Campaign Profiles: Michelle Obama
by Liz Colville
Called “The Closer” by her husband, Michelle Obama is an outspoken, forthright mother of two who has spent years working in the health sector, but put her career on hold to take up the role of campaigner and potential First Lady.
Michelle Robinson grew up on the South Side of Chicago, a hard-working student who went on to Princeton and Harvard Law. When she’s not on the campaign trail, Mrs. Obama works full-time at the University of Chicago Medical Center and is a mother of two girls, aged 7 and 10.
Her father’s death from complications of multiple sclerosis and the death of her best friend at age 25 prompted the future Mrs. Obama to shift careers. Her attitude became “I could die tomorrow,” and she quit practicing corporate law; instead, she began working closer to the people as an assistant to the mayor of Chicago, for a nonprofit organization, as associate dean of student services at the University of Chicago, and finally as a community affairs executive at the University of Chicago Medical Center. In a July 26 article in Britain’s Telegraph, she describes the transition from law: “I had to ask myself, is this how I want to spend my time? I knew I would never feel a sense of passion or joy about the law. I was on a conveyor belt. Law school had just been the next step.”
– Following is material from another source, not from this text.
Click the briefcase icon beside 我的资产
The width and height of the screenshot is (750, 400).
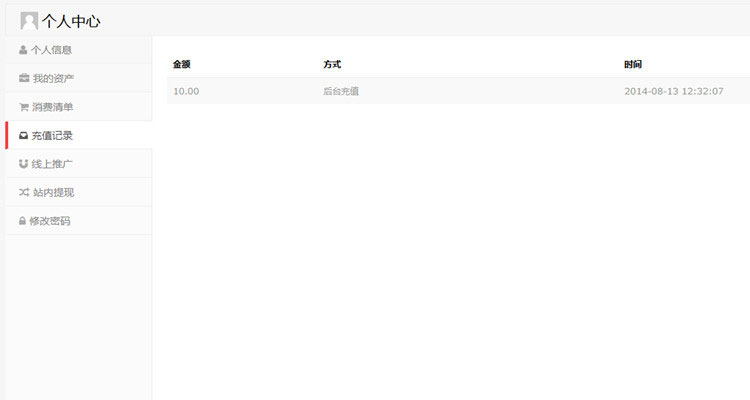tap(23, 78)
Speaking to the Gay & Lesbian Leadership Council in June of this year, Mrs. Obama noted that she was drawn to her husband twenty years ago by his work as a community organizer in Chicago, meeting dozens of people Obama worked with in a church basement and hearing him discuss “the world as it should be” versus “the world as it is.” She hesitated to date Obama for some time, and was only sold by the idea after hearing him “eloquently” speak to a group of people facing a myriad of difficulties in their lives.
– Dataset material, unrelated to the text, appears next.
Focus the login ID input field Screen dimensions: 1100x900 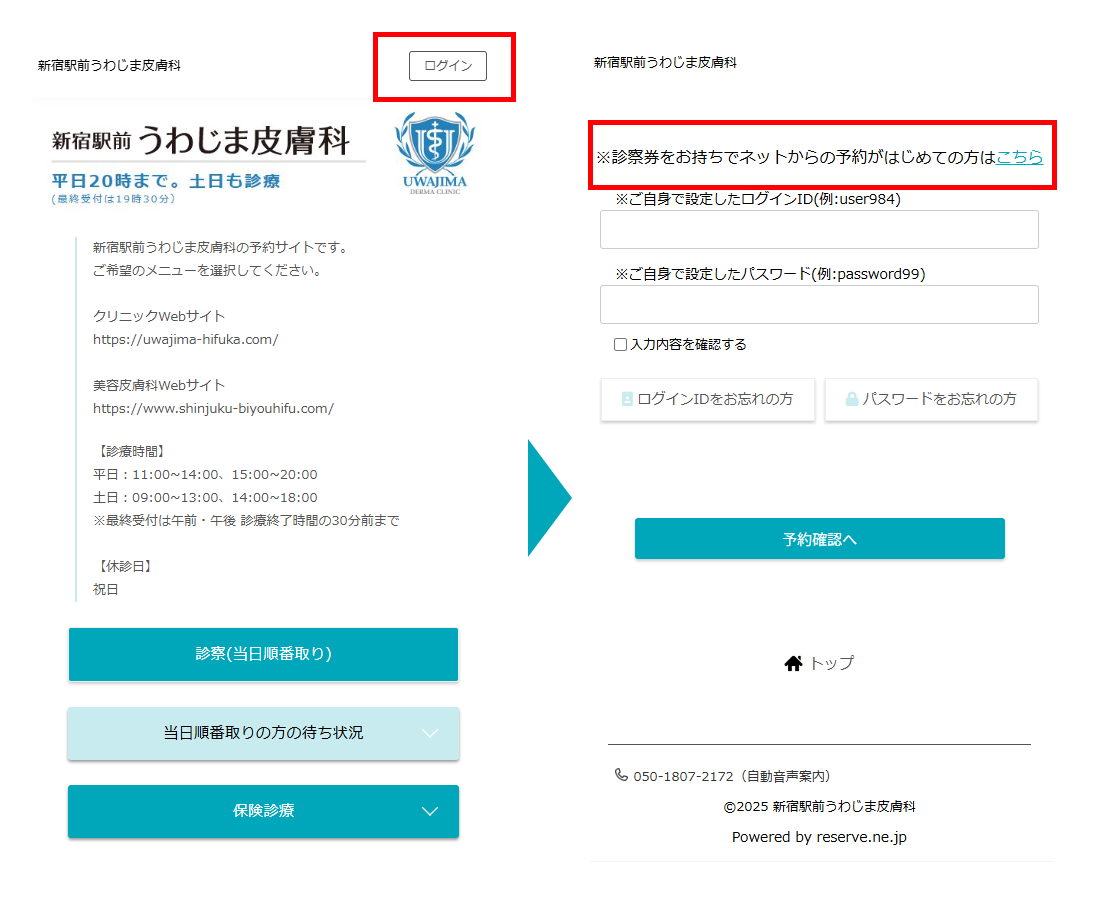(x=819, y=229)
Mrs. Obama has become a constant on the campaign trail, participating in interviews, making stump speeches, and otherwise spreading the Obama message around the country. In an interview with Katie Couric in February of this year, Mrs. Obama broaches the subject of “over-the-top” campaigning, noting that she and her husband have had to differentiate between the “emotion” side of campaigning and the “change” that the Obama camp is promising. “You pull people in with inspiration, but then you’ve got to roll up your sleeves and you have to make sacrifices and have to have structure.”
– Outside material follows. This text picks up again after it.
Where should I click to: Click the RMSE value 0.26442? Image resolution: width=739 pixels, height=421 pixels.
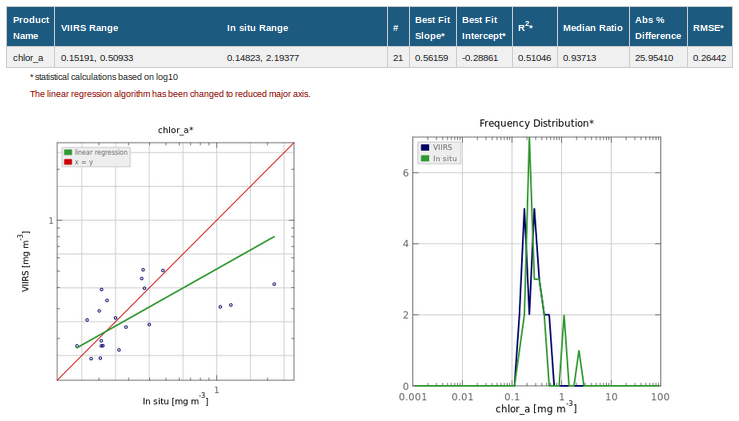point(709,58)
Mrs. Obama has proven in recent months that she is not content to be the “national hostess who serenely presides over the White House Christmas festivities,” as Maureen Dowd sardonically described the First Lady role. But she intends to add a little rebellion, a term she has used to describe her candid approach at the podium and in the face of the press. Some have called this anger; others have called it unfriendly. The media treatment of Senator Clinton, which has included similar remarks, “is a good preview,” Dowd wrote in a recent New York Times column, “for how Republicans will attack Michelle.” But others have suggested that this is Mrs. Obama’s “moment in the sun”—and a lot could go right and wrong.
The contrast between Senator McCain and Senator Obama is as starkly presented in their wives as it is in the candidates themselves, and some argue that the women could be a greater deciding factor than ever before. In the blog The Moderate Voice, editor-in-chief Joe Gandelman writes, “When every factor is being exploited and used in what is likely to be a—kindly excuse the word—bitter election, the spouses can indeed play a role in winning over or turning off some voters. This could count among swing voters and in vital swing states.” Gandelman reports on a June ABC News/Washington Post poll showing Mrs. Obama favored by voters, in spite of recent criticism of her outspoken comments in the media. The poll also found that Mrs. McCain was “less defined” in voters’ minds. This could have a lot of consequences. Both camps might try to define Mrs. McCain in their own ways, and Mrs. Obama might find herself increasingly scrutinized. Most likely, both will. “Expect the political wives’ names to come up—and expect them to have some highly quotable comments as election day drawers closer.”